What needs to be done: Your answer must be every line of the data that contains "Collapse".
= Beginning of Section =
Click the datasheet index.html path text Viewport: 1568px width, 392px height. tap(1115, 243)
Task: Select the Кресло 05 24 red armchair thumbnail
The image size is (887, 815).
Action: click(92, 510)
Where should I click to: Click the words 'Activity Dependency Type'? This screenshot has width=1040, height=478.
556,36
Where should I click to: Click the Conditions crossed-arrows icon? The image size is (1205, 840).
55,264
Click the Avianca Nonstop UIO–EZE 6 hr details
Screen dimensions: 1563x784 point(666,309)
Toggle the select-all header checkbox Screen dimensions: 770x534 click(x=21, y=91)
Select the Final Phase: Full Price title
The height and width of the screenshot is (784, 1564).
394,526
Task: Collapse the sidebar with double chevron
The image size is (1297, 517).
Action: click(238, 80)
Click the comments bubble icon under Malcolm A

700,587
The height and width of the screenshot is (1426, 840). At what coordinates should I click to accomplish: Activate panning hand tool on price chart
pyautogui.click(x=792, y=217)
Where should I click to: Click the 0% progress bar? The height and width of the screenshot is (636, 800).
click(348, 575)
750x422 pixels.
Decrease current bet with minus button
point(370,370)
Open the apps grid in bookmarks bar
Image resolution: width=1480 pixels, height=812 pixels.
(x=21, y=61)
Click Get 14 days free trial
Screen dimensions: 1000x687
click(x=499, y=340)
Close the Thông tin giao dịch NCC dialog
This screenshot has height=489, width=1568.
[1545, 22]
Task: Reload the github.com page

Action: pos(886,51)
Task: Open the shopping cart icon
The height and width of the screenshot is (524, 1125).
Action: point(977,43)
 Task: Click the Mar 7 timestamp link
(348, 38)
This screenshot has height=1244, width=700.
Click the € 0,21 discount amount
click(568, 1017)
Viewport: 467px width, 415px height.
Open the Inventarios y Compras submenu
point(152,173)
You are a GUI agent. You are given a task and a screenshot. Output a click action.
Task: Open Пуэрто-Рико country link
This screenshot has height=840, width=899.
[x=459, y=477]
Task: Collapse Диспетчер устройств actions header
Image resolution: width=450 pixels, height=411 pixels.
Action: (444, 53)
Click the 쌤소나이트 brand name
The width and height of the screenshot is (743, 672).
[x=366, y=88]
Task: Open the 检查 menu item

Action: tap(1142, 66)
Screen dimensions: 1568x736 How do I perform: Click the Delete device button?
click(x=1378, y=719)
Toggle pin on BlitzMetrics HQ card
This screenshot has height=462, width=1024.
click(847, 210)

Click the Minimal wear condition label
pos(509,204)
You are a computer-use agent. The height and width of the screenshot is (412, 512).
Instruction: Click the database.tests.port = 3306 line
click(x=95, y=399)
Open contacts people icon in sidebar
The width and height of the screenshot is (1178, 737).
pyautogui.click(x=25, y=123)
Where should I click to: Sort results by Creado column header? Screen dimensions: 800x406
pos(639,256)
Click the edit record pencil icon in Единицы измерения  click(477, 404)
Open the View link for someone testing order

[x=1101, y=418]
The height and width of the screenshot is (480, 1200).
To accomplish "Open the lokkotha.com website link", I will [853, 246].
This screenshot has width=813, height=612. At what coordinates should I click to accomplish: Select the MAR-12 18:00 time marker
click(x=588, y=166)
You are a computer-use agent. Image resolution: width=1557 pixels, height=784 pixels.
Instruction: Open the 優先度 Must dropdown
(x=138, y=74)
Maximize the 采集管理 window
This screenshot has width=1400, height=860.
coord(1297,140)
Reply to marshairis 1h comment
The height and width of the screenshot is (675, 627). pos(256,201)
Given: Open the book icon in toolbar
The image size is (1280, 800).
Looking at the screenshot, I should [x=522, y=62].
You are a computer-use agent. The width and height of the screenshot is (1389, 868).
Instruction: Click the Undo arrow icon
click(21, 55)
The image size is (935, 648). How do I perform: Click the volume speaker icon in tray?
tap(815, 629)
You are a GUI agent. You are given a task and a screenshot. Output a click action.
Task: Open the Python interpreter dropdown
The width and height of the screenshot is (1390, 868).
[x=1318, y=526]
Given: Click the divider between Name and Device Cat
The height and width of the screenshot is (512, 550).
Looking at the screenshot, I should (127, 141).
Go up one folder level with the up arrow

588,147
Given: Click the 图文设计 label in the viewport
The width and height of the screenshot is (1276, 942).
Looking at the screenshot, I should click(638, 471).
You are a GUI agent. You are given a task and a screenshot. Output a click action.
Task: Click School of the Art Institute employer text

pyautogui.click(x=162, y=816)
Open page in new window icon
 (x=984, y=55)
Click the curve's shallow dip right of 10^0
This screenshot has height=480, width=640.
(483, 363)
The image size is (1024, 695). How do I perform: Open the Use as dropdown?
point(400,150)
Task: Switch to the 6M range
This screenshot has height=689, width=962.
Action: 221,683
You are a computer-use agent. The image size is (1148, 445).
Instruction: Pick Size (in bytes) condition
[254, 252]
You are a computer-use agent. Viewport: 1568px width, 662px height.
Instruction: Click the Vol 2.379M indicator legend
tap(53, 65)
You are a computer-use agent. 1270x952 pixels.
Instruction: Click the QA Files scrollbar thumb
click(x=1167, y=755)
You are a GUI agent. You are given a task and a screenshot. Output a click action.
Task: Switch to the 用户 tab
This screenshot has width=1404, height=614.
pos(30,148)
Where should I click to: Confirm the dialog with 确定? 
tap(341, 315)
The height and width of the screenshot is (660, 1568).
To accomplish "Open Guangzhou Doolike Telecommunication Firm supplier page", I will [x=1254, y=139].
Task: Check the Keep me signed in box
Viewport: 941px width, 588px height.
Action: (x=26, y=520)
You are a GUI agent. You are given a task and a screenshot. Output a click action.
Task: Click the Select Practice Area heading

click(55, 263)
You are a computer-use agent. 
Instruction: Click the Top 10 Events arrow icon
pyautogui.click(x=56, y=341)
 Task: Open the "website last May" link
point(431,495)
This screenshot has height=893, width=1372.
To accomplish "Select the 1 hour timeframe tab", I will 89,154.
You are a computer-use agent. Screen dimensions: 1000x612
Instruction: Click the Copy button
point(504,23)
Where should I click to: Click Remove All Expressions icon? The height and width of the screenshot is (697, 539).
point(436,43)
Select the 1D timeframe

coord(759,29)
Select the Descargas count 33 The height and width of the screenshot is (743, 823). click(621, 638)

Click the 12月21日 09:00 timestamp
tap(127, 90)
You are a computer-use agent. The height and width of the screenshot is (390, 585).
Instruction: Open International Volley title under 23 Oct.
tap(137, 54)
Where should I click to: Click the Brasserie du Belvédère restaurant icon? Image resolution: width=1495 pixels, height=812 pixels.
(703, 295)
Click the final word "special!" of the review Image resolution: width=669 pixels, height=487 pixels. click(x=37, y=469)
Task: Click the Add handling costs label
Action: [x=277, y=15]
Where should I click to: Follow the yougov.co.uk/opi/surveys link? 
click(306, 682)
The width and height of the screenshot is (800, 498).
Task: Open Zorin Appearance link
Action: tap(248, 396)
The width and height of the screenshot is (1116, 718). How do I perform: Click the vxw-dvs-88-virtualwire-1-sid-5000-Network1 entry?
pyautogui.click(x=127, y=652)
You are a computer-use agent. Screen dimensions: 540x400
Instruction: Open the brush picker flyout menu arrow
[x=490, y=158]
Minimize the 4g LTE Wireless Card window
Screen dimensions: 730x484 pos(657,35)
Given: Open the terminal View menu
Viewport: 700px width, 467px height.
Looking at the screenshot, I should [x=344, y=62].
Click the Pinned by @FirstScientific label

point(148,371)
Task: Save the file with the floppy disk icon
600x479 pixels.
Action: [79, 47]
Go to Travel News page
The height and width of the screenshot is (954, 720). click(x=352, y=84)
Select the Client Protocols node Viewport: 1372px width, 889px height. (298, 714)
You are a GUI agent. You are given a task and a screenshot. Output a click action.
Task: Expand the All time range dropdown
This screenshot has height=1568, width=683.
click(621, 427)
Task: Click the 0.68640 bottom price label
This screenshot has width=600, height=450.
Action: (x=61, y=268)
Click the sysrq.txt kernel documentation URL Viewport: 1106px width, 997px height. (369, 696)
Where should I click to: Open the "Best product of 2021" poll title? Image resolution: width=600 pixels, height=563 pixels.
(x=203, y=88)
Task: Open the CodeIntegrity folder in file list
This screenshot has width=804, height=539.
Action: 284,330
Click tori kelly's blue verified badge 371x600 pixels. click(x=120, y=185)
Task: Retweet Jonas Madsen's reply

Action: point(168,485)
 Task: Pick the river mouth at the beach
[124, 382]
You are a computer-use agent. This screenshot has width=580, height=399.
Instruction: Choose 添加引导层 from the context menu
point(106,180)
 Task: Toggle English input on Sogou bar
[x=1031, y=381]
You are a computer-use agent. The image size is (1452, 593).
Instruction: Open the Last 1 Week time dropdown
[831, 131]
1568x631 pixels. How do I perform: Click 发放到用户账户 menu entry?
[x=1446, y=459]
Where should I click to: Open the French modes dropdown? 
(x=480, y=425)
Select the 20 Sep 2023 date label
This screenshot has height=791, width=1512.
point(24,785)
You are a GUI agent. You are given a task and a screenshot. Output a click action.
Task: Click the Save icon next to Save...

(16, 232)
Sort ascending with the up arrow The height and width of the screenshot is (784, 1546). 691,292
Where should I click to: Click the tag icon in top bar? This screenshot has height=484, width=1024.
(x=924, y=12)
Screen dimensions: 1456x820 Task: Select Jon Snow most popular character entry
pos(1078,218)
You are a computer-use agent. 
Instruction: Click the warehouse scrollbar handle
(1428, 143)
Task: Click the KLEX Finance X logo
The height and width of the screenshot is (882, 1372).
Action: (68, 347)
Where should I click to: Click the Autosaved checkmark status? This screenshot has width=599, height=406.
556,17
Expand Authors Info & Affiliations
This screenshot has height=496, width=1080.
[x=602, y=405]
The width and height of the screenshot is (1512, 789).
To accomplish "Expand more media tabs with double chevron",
= End of Section =
Answer for the task:
Task: Collapse the sidebar with double chevron
Task: Collapse Диспетчер устройств actions header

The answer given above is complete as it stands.